* **What you will do**
Return, word for word, only the lines of the data below that lie between the line with "aria condizionata (390, 979)" and the line with "Pulau Pulau Kur - Tual (27, 2545)", those two lines included.

Collected data:
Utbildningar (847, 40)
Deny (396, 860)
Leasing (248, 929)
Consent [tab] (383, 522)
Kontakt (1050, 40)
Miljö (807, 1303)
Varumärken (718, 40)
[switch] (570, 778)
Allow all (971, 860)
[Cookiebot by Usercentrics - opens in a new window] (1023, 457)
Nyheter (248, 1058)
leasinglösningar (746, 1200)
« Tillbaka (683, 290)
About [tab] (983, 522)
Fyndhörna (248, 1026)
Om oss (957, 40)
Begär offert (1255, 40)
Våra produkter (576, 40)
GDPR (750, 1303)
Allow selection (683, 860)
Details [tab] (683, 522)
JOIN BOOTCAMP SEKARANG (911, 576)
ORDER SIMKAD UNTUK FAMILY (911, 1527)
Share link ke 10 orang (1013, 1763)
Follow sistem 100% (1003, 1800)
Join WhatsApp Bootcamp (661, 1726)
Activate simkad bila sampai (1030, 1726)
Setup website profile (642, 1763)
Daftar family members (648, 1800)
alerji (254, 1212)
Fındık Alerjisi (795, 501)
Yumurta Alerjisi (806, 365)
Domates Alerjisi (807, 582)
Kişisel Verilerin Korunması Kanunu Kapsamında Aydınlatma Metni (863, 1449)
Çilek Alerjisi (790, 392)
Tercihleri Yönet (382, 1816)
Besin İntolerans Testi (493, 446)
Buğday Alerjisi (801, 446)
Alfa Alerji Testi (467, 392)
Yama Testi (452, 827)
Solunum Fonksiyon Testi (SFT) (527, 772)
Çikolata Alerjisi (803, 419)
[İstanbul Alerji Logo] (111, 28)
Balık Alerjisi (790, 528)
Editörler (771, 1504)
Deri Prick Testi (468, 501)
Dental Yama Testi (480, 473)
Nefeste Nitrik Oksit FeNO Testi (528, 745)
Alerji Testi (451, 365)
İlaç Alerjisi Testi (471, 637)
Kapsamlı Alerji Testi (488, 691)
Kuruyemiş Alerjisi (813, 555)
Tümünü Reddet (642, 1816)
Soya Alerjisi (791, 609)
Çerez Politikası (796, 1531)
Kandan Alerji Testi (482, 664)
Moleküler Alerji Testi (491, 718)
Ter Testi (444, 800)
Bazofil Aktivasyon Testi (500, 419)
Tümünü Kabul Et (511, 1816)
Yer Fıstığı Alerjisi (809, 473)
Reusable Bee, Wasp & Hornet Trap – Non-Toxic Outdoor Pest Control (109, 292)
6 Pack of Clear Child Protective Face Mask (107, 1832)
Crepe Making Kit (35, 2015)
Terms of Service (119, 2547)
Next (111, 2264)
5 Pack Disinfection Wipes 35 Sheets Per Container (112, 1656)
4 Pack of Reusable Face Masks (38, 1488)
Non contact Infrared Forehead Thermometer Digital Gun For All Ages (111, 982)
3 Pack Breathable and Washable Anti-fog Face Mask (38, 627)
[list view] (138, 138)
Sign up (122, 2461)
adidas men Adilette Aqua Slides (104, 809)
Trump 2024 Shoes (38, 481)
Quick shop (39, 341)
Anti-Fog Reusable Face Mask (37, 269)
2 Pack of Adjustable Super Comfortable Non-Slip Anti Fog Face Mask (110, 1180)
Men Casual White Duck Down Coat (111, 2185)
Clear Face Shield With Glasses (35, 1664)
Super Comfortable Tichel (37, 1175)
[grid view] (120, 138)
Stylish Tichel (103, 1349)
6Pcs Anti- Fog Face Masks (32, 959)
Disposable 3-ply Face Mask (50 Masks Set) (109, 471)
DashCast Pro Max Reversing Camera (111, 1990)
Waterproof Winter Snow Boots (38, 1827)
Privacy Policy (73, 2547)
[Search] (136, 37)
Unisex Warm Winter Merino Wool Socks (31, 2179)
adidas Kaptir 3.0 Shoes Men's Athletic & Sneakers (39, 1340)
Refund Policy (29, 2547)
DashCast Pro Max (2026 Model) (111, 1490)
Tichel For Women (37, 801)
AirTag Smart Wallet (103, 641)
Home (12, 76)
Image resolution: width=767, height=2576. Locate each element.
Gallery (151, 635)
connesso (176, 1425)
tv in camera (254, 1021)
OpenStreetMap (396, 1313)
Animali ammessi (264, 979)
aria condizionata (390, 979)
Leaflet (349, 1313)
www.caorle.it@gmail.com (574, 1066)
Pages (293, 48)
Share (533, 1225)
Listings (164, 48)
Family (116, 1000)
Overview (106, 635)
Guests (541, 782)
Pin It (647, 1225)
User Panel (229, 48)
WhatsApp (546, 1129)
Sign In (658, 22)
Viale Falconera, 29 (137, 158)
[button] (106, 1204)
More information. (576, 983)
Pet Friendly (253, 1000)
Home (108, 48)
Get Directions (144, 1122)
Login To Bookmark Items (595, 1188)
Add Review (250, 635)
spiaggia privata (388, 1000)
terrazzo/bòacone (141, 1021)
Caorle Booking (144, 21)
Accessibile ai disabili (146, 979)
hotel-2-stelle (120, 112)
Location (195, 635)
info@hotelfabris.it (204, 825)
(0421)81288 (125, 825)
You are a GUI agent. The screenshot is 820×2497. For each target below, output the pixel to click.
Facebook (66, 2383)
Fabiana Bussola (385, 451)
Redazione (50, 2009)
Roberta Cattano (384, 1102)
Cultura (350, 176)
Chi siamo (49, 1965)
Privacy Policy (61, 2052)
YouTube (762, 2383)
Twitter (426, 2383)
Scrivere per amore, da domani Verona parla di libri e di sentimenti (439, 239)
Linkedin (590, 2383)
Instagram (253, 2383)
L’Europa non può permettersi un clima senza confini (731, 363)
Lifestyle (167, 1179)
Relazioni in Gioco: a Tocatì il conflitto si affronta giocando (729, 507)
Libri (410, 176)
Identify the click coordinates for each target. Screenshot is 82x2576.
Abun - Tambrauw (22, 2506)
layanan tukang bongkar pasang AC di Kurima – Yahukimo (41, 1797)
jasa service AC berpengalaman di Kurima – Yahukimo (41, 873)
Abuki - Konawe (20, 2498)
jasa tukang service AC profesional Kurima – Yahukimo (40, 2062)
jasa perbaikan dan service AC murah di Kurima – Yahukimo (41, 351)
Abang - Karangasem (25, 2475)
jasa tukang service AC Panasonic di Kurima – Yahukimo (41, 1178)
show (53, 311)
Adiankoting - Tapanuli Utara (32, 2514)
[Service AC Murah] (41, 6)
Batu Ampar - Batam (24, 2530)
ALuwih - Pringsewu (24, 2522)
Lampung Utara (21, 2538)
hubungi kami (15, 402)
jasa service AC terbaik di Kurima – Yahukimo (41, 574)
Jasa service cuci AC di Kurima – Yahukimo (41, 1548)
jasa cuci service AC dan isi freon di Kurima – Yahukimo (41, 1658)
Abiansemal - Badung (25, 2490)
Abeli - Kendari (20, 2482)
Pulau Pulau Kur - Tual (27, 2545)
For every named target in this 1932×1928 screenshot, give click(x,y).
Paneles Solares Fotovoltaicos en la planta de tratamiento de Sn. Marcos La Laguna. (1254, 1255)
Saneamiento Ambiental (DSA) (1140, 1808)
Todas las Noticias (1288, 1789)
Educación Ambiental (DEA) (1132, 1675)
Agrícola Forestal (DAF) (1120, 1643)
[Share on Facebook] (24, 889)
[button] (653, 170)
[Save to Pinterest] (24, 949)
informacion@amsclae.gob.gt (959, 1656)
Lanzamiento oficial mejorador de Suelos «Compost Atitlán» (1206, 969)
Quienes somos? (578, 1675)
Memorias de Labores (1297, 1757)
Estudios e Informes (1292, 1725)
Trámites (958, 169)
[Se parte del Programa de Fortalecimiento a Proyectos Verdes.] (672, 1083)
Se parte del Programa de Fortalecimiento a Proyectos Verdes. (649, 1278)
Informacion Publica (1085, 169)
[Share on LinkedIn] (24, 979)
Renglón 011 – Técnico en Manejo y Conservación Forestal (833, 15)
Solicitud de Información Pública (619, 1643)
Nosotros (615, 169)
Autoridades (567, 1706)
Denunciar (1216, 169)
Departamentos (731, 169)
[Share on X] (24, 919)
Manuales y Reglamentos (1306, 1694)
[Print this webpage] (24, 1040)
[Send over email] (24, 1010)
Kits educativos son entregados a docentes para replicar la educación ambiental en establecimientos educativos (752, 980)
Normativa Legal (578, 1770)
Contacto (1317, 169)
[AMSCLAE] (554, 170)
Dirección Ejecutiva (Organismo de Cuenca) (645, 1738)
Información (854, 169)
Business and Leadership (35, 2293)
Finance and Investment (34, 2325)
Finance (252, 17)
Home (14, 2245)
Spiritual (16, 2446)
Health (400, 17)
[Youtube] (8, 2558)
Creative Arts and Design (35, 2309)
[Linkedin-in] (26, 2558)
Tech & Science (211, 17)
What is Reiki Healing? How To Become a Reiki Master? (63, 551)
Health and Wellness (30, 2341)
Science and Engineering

* **The completed task**
aria condizionata (390, 979)
Leaflet (349, 1313)
www.caorle.it@gmail.com (574, 1066)
Pages (293, 48)
Share (533, 1225)
Listings (164, 48)
Family (116, 1000)
Overview (106, 635)
Guests (541, 782)
Pin It (647, 1225)
User Panel (229, 48)
WhatsApp (546, 1129)
Sign In (658, 22)
Viale Falconera, 29 (137, 158)
[button] (106, 1204)
More information. (576, 983)
Pet Friendly (253, 1000)
Home (108, 48)
Get Directions (144, 1122)
Login To Bookmark Items (595, 1188)
Add Review (250, 635)
spiaggia privata (388, 1000)
terrazzo/bòacone (141, 1021)
Caorle Booking (144, 21)
Accessibile ai disabili (146, 979)
hotel-2-stelle (120, 112)
Location (195, 635)
info@hotelfabris.it (204, 825)
(0421)81288 (125, 825)
You are a GUI agent. The screenshot is 820×2497. For each target below, output the pixel to click.
Facebook (66, 2383)
Fabiana Bussola (385, 451)
Redazione (50, 2009)
Roberta Cattano (384, 1102)
Cultura (350, 176)
Chi siamo (49, 1965)
Privacy Policy (61, 2052)
YouTube (762, 2383)
Twitter (426, 2383)
Scrivere per amore, da domani Verona parla di libri e di sentimenti (439, 239)
Linkedin (590, 2383)
Instagram (253, 2383)
L’Europa non può permettersi un clima senza confini (731, 363)
Lifestyle (167, 1179)
Relazioni in Gioco: a Tocatì il conflitto si affronta giocando (729, 507)
Libri (410, 176)
Identify the click coordinates for each target. Screenshot is 82x2576.
Abun - Tambrauw (22, 2506)
layanan tukang bongkar pasang AC di Kurima – Yahukimo (41, 1797)
jasa service AC berpengalaman di Kurima – Yahukimo (41, 873)
Abuki - Konawe (20, 2498)
jasa tukang service AC profesional Kurima – Yahukimo (40, 2062)
jasa perbaikan dan service AC murah di Kurima – Yahukimo (41, 351)
Abang - Karangasem (25, 2475)
jasa tukang service AC Panasonic di Kurima – Yahukimo (41, 1178)
show (53, 311)
Adiankoting - Tapanuli Utara (32, 2514)
[Service AC Murah] (41, 6)
Batu Ampar - Batam (24, 2530)
ALuwih - Pringsewu (24, 2522)
Lampung Utara (21, 2538)
hubungi kami (15, 402)
jasa service AC terbaik di Kurima – Yahukimo (41, 574)
Jasa service cuci AC di Kurima – Yahukimo (41, 1548)
jasa cuci service AC dan isi freon di Kurima – Yahukimo (41, 1658)
Abiansemal - Badung (25, 2490)
Abeli - Kendari (20, 2482)
Pulau Pulau Kur - Tual (27, 2545)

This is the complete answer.